Athletes who are negative about the negativity of Boston
|04.21.09 at 1:18 pm ET|
BY DREW SCOTT
As the Orioles left Boston with their respective tails between their legs, news started to surface that Luke Scott had his feelings hurt by the Fenway faithful.
“Glad to get out of here with negative people,” Scott said. “Just a lot of trash talking, a lot of vulgarity. It just takes away from the game.”
Maybe Scott’s psyche would have been in better shape if his team had managed to win a game, but I’m sure that I speak for the rest of Red Sox Nation when I extend a half-hearted apology to Mr. Scott.
Speaking of classless fans, the throngs that filled the Bell Centre last night were thoughtful enough to boo the United States National Anthem. Since one need not pay much attention to fans of a hockey team that is about to be swept, let’s take a look back at some of the athletes and coaches that have found it necessary to talk smack about Bean Town and its sports fans.
Well at least David Wells doesn’t hate Boston, but he certainly hates Fenway Park quite a bit. Also if you have been missing those legendary Wells words of wisdom, fear not, because last week he was announced as part of the TBS broadcast team.
Here is what Wells had to say about Fenway during the 2003 ALCS between the Sox and Yankees: “My record against Boston, it’s not very good. It’s just that. I would like to say it’s a great city, I wish it was as wide open out there as it is here. It’s just something that I’ve always had difficulties, and like I said, whenever they are ready to get rid of this place, let me push the button, get another stadium; I think they deserve it.
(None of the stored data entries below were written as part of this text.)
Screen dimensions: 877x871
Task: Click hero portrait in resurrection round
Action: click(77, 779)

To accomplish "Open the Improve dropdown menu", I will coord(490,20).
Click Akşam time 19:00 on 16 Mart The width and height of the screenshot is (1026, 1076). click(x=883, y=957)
It’s great history. It’s great for the fans to come out and see a ballpark like this. I admire it in certain ways than others, but like I said, I’ve got to block that stuff out and just go out and pitch my game.”
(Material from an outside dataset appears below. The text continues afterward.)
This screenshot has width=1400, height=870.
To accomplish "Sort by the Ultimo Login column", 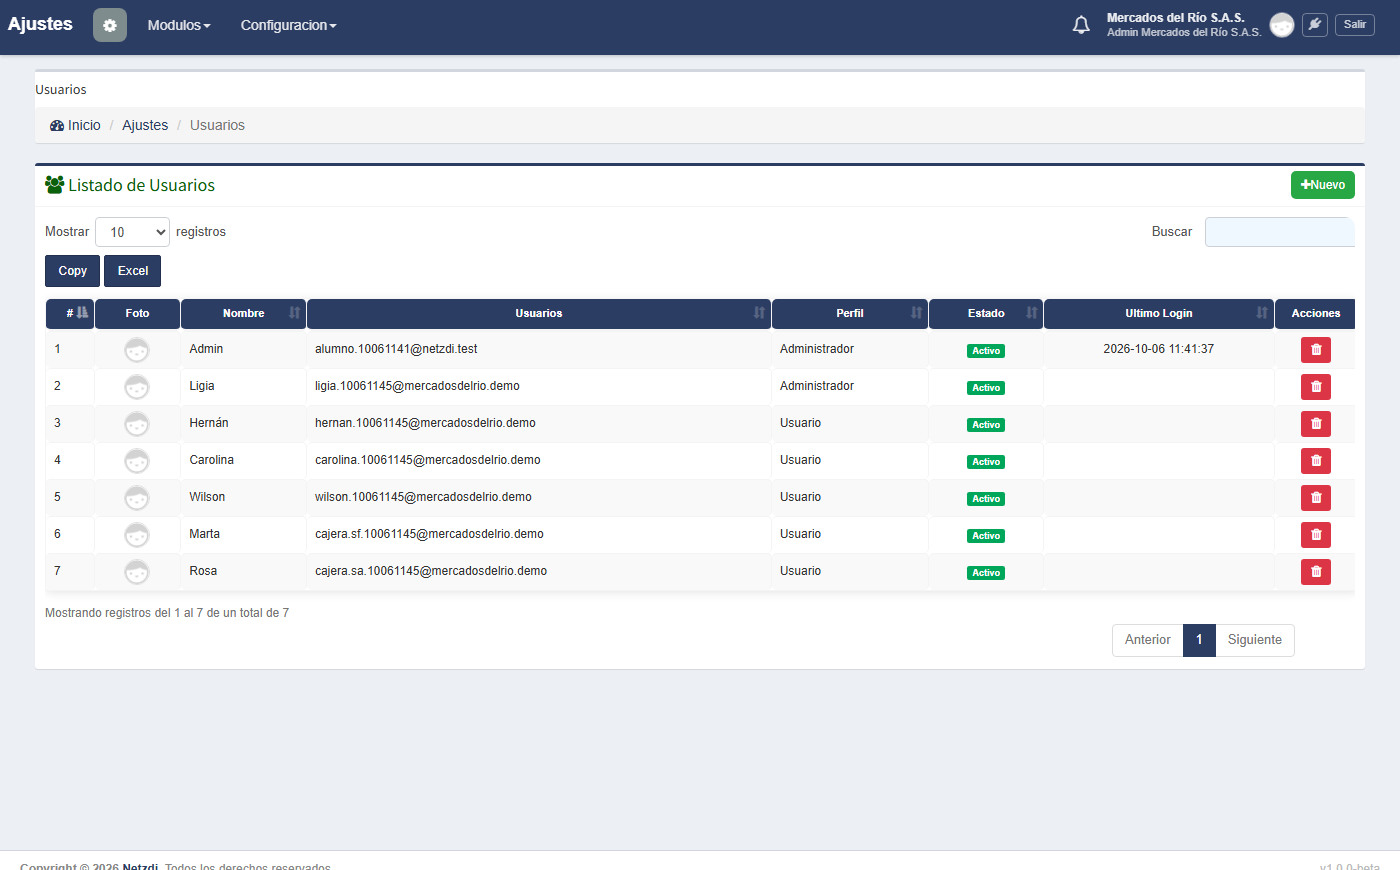I will click(x=1159, y=313).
Although I’m sure there are some fans in Boston that might secretly agree with David Wells, you just don’t say such things about America’s Most Beloved ballpark. Of course, after he became a member of the Red Sox, Wells decided that he loved Fenway but hated Boston.
The crowd at the Garden let Mike Bibby know what they thought about his “bandwagon” fans comments during last year’s playoffs.
Here’s what Bibby had to say about the crowds that started to fill the Garden after the arrival of the Big 3, “bandwagon jumpers trying to get on this now. I played here last year, too, and I didn’t see three-fourths of them. They’re for the team now and they might get a little rowdy, but that’s about it.”
When Bibby was asked if he thought Boston had fair-weather fans, his response was, ““You could say that…I remember them having bags on their heads. It’s a different look. I guess that’s what happens when you win.”
The response that Bibby received from the Boston fans? Just an endless amount of boos and “Ron-do’s be-tter” chants, as well as a ticket back to Atlanta once the Celtics sent the Hawks packing after Game 7.
Despite any of the rumors that were floating around last season, there was a time when Barry Bonds had absolutely no desire to play baseball in the city of Boston. When he was interviewed in 2004, apparently he didn’t feel the city had grown much from its racially charged past.
Bonds said, “Boston is too racist for me…I couldn’t play there.”
Apparently this opinion was based on information that he received from other players and no experience that he himself had been through. He went on to explain what he based this opinion on, “Only what guys have said…but that’s been going on ever since my dad [Bobby] was playing baseball. I can’t play like that. That’s not for me, brother.”
Well Barry, we’re sorry to hear that you have some ill feelings towards the city, but something tells me that the majority of Boston fans would prefer to see your large cranium and bad attitude squeezed into just about any cap except for one with a ‘B’ on it.
Rick Pitino would probably be happy to know that since he left Boston, the negativity in this town has certainly been scaled back quite a bit. I mean three Super Bowl Championships, two World Series titles, one NBA title, and a Sport Stacking Championship can certainly help to turn that mindset around, but nonetheless times have been better in the city after Pitino’s famous tirade.
This legendary press conference moment really needs no introduction:
“Larry Bird is not walking through that door, fans. Kevin McHale is not walking through that door, and Robert Parish is not walking through that door. And if you expect them to walk through that door, they’re going to be gray and old. What we are is young, exciting, hard-working, and we’re going to improve. People don’t realize that, and as soon as they realize those three guys are not coming through that door, the better this town will be for all of us because there are young guys in that (locker) room playing their asses off. I wish we had $90 million under the salary cap. I wish we could buy the world. We can’t; the only thing we can do is work hard, and all the negativity that’s in this town sucks. I’ve been around when Jim Rice was booed. I’ve been around when Yastrzemski was booed. And it stinks. It makes the greatest town, greatest city in the world, lousy. The only thing that will turn this around is being upbeat and positive like we are in that locker room… and if you think I’m going to succumb to negativity, you’re wrong. You’ve got the wrong guy leading this team.”